Texte extrait>

------

CA PARIS (pôle 5 ch. 4), 13 juin 2018 : RG n° 15/14893

Publication : Jurica

 

Extraits : 1/ « Il est de principe que, sauf circonstance particulière, l'octroi d'un préavis suppose le maintien de la relation commerciale aux conditions antérieures, faute de quoi le délai de préavis est privé de son intérêt. Il appartient donc de vérifier, en présence d'un litige portant sur l'effectivité d'un préavis octroyé dans le cadre d'une rupture des relations commerciales établies, si l'auteur de la rupture a concrètement maintenu les relations commerciales antérieures. Cette appréciation in concreto exclut que l'on puisse retenir que l'application, par le concédant, d'une clause contractuelle convenue entre les parties à un contrat de concession tendant à l'abandon réciproque de l'exclusivité, constitue en soi une modification de la relation commerciale imputable au concédant, de nature à déséquilibrer l'exécution du contrat pendant le préavis et à le priver d'effectivité. La partie victime de la rupture qui allègue que la relation commerciale ne s'est pas maintenue dans les conditions antérieures doit démontrer que l'auteur de la rupture en est responsable. Ce dernier ne saurait en effet assumer les circonstances particulières relatives à sa propre baisse d'activité ou une conjoncture économique défavorable. »

------

Tâche demandée> D'après l'extrait de l'arrêt ci-dessus, que suppose l'octroi d'un préavis, sauf circonstance particulière ?

Données recueillies>
------

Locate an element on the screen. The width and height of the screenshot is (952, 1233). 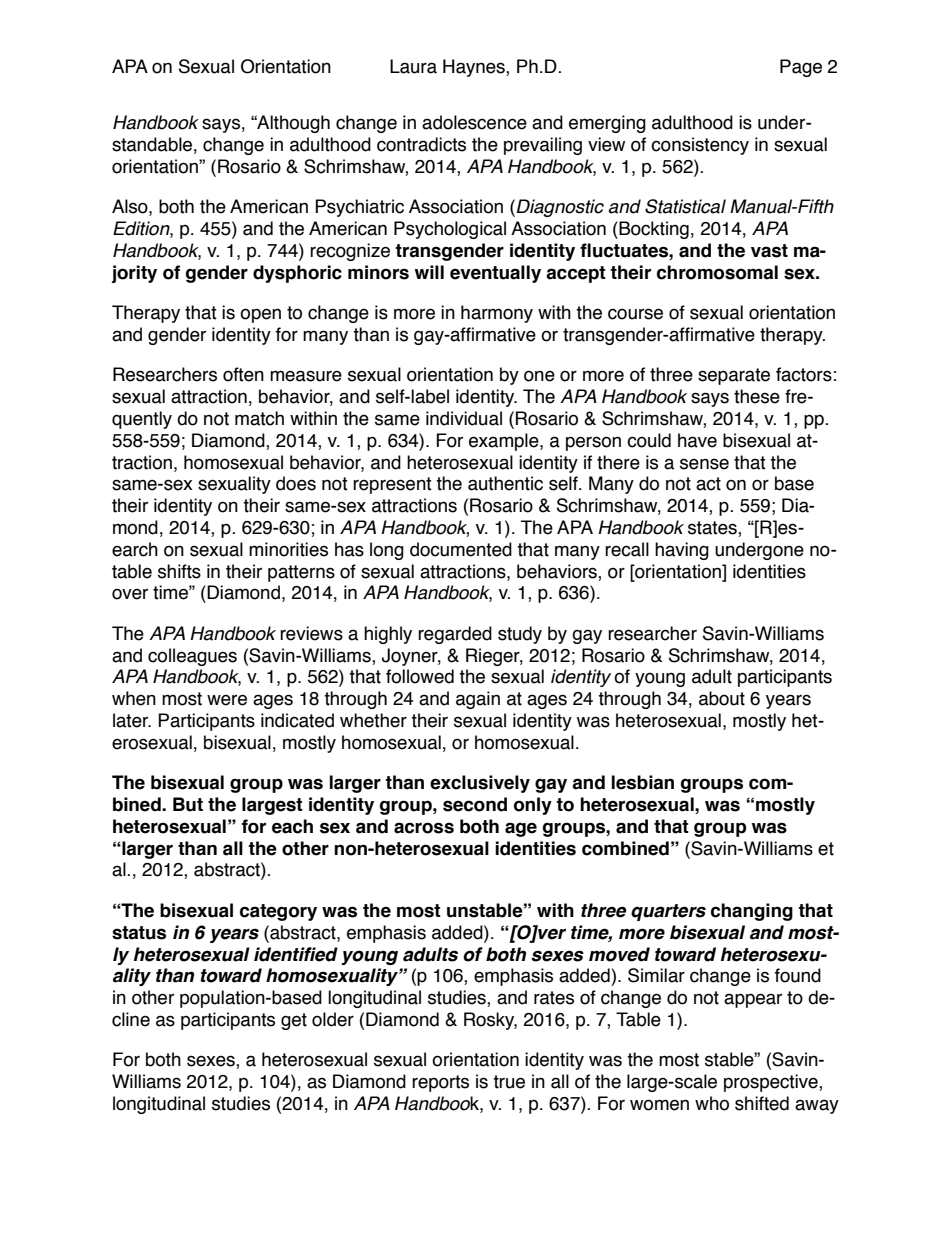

------

Tâche accomplie> Il suppose le maintien de la relation commerciale aux conditions antérieures.